Jean Deniot French Farmhouse
A rustic yet sophisticated farmhouse in the French countryside, designer Jean Louis Deniot and his sister, Virginie, recast an 18th-century Loire Valley farmhouse as an understated, elegant haven for her family. To fashion a suitable country home for the whole family they first decided to extend the house’s layout by building a passage connecting it to the adjacent stable. The entire space was gutted to remove, among other vestiges of farm life, a 23-foot-long rough. On the ground floor, the stable became a living room and an open kitchen, and a bedroom was turned into a library/office. The former kitchen, with its brick hearth, is now Jean-Louis’s guest room; the larder floor was tiled over to create his bath. Upstairs, below the gabled ceilings, there are three more bedrooms, two new baths, and a media room. An under-floor radiant-heating system was installed, and three dormers were built—one in the front and two in the back—to match the existing one, filling the second floor with light.
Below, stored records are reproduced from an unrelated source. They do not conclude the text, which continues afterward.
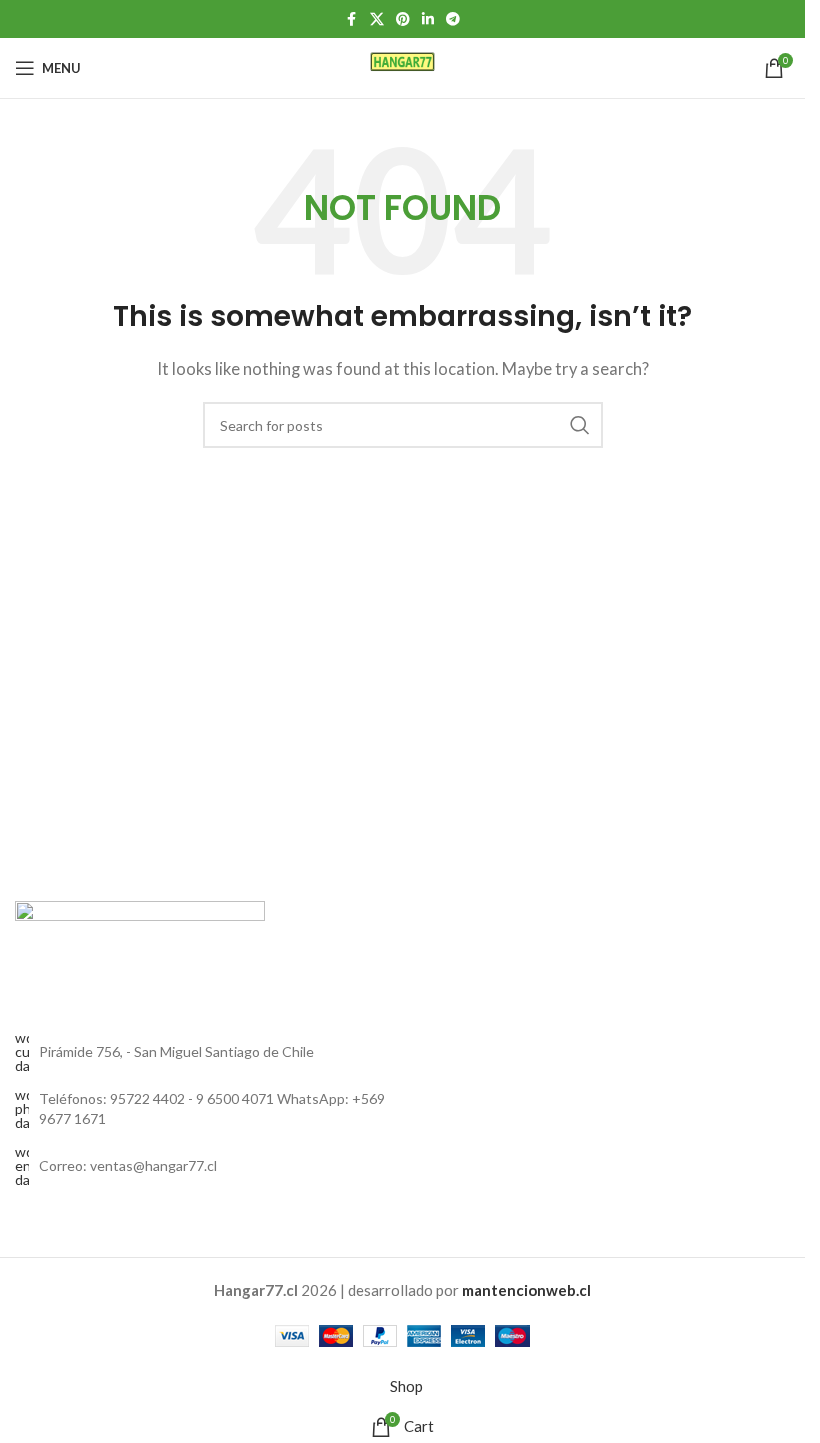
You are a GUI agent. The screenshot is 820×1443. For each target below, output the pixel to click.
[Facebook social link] (352, 19)
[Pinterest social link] (403, 19)
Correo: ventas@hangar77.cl (128, 1165)
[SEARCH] (580, 425)
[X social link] (377, 19)
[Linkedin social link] (428, 19)
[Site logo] (402, 66)
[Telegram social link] (453, 19)
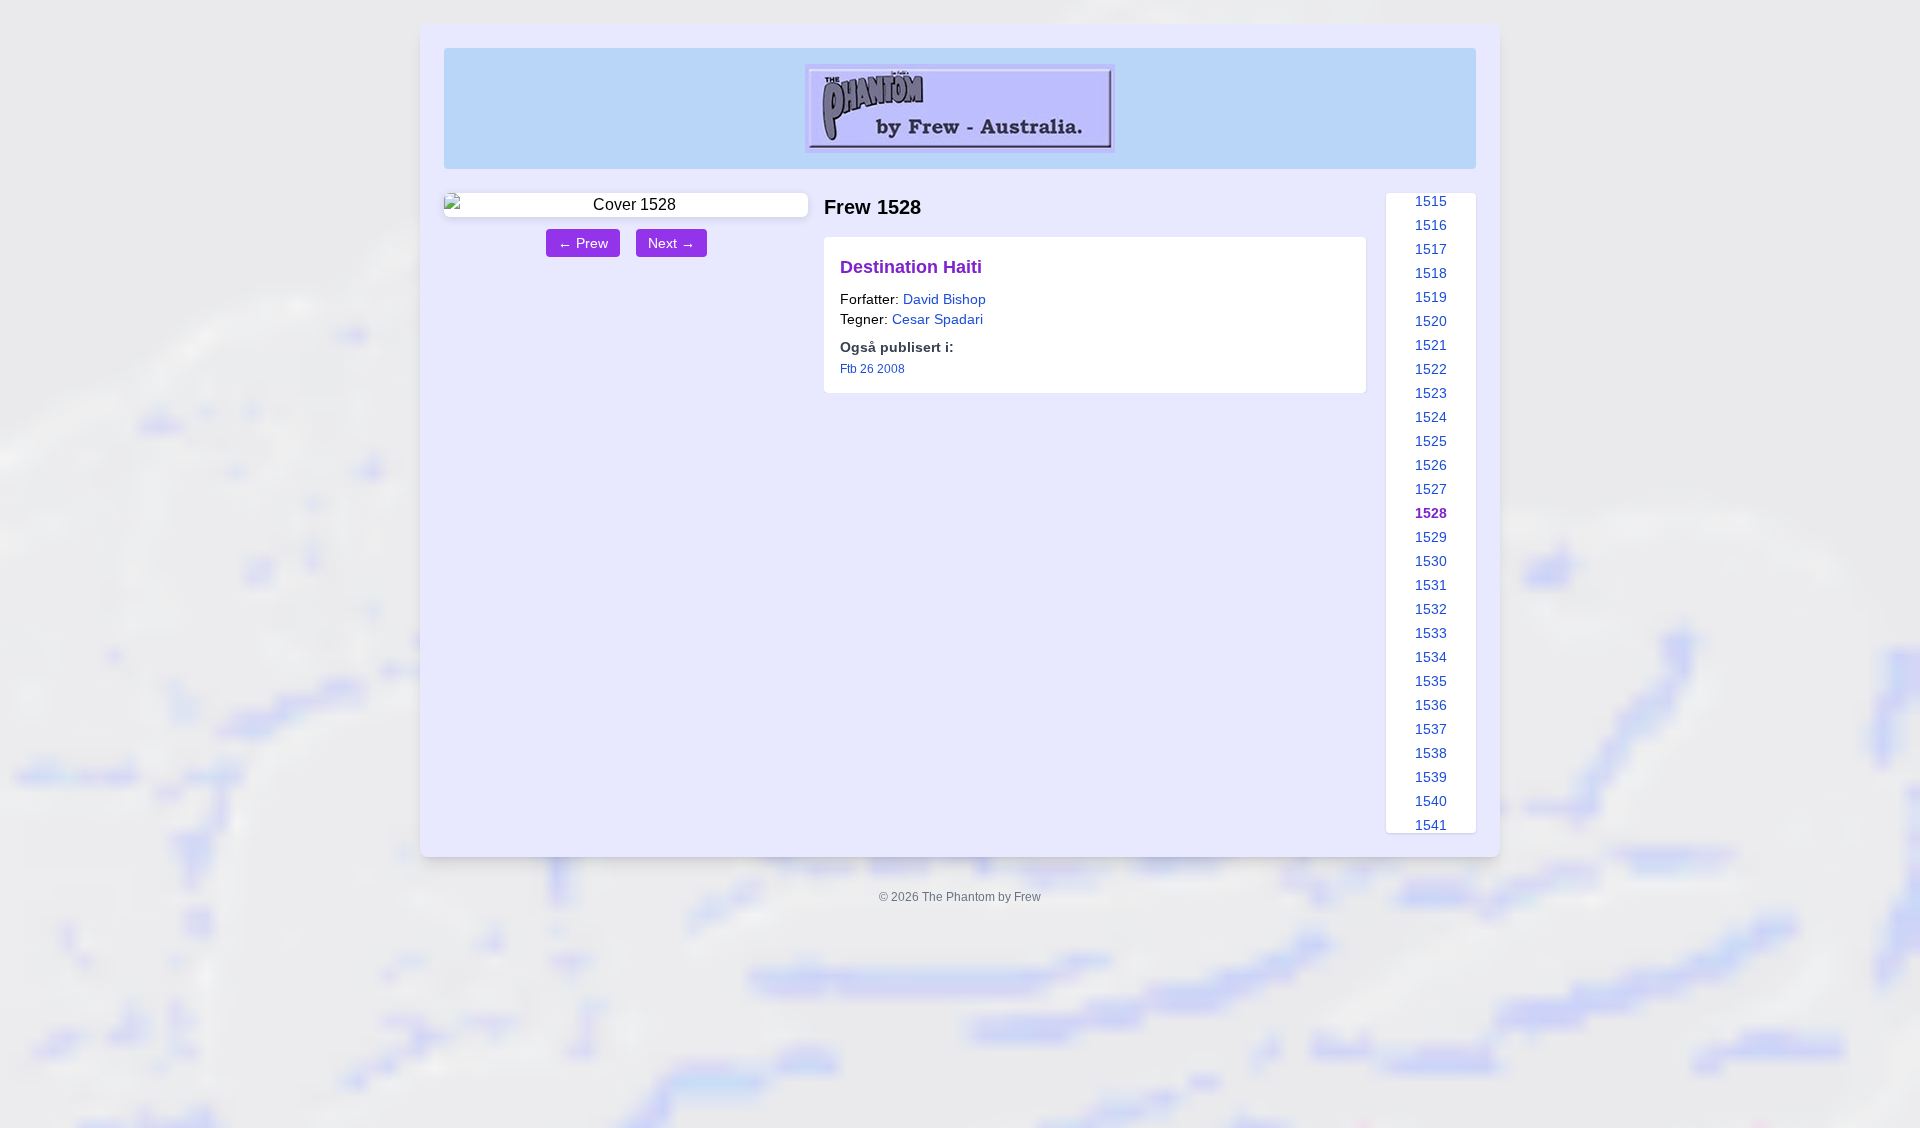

Because the house gets so much natural light, Jean-Louis Denoit chose a dark palette for the walls “to make it cozier,” using paler fabrics to break up the darkness “and give it some air.” He played with textural variation, mixing together tweed, toile de Jouy, sheepskin, rusted metal, and unfinished wood. The idea, Denoit says, was to channel the taste of “someone who had a chateau upbringing but wants a simpler, more rustic lifestyle.” Along the way, the Deniots managed to work some of the original materials into the new design. Octagonal terra-cotta tiles from the ground floor were laid in the new baths, and the main ceiling beams were restored and left handsomely exposed. Dozens of other reclaimed beams were incorporated. For the living room floor, they used square terra-cotta tiles that had been upstairs and the doors were made to order from plain oak planks, with none of the intricate carvings or trim typically found in French farmhouses.
Denoit put in the corner of his bedroom a series of green glass demijohns from 1850's and a Directoire safe. A 1940's sunflower mirror hangs over the living room fireplace and furniture and fabrics were acquired during travels, a terra-cotta vase from Ibiza, Tangier rug in the library/office and a Brutalist C. Jeré brass lantern in the dining area. The design feels deeply French with an eclectic mix from Asia, Denmark, Latin America, and Morocco. The library/office, at the center of the house, conveys sensibility at its best. The walls are covered with a thick tartan and matched with dark wool with curtains of a plaid cashmere. To contrast the antique partners desk with the room’s oak floor and sycamore desk chair, Denoit painted it black. For the master bedroom, an airy loft that once stored straw and hay, the question for Jean-Louis was how to fill the space “to make it feel more human.” He designed an “elaborate-looking” Louis XIV–style bed, with a fringed canopy made of burlap. “We unraveled the edges gently, thread by thread,” he says, imitating the movement with his hands, “until we got it exactly as we wanted it.”